Data entries start

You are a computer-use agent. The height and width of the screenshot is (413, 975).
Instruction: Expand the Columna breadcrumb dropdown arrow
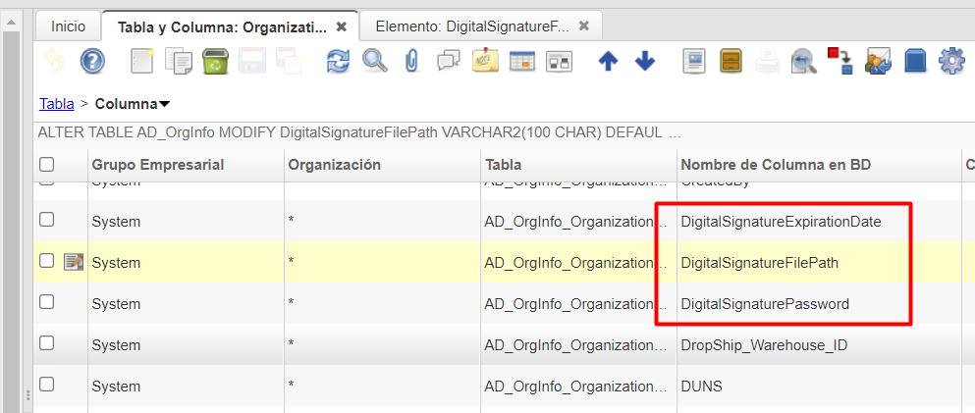pyautogui.click(x=164, y=104)
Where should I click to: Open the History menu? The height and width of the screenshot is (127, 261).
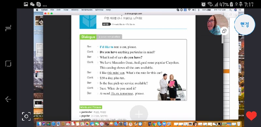coord(75,10)
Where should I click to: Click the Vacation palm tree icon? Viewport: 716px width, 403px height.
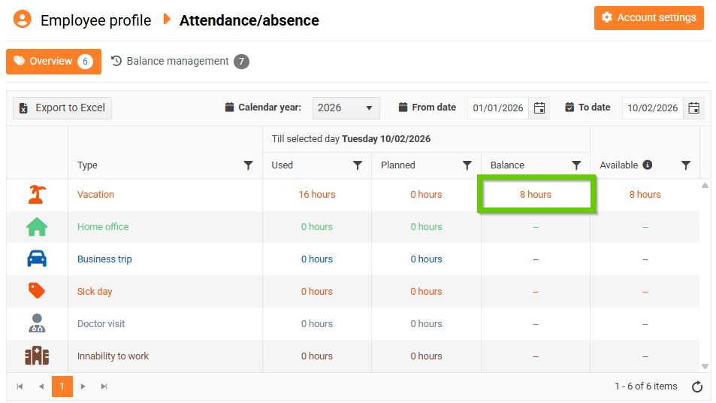coord(36,195)
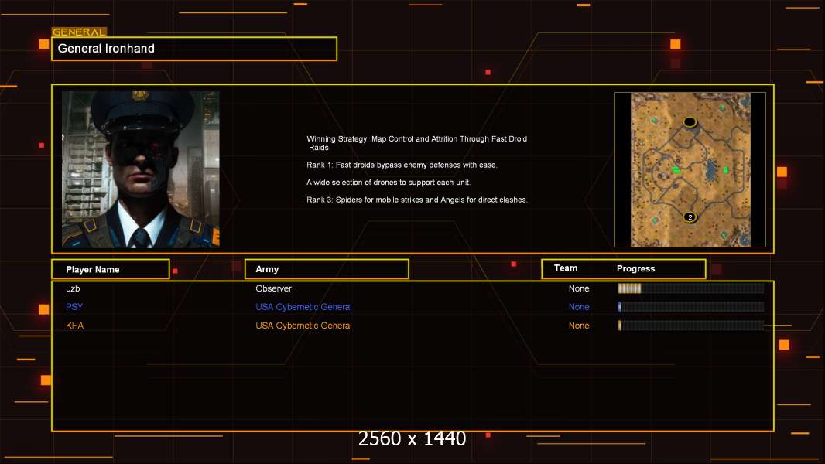Screen dimensions: 825x464
Task: Click PSY's USA Cybernetic General army entry
Action: (x=303, y=307)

Data entries end

§ What to work on
Reproduce the lines word for word, starting with the line that contains "Where should I click to: Open" and continuing through the last line, with both ends included. Leave the pictures out of your answer.

§ Result of this exercise
Where should I click to: Open the History menu? The height and width of the screenshot is (127, 261).
coord(75,10)
Where should I click to: Click the Vacation palm tree icon? Viewport: 716px width, 403px height.
coord(36,195)
Screen dimensions: 825x464
Task: Click PSY's USA Cybernetic General army entry
Action: (x=303, y=307)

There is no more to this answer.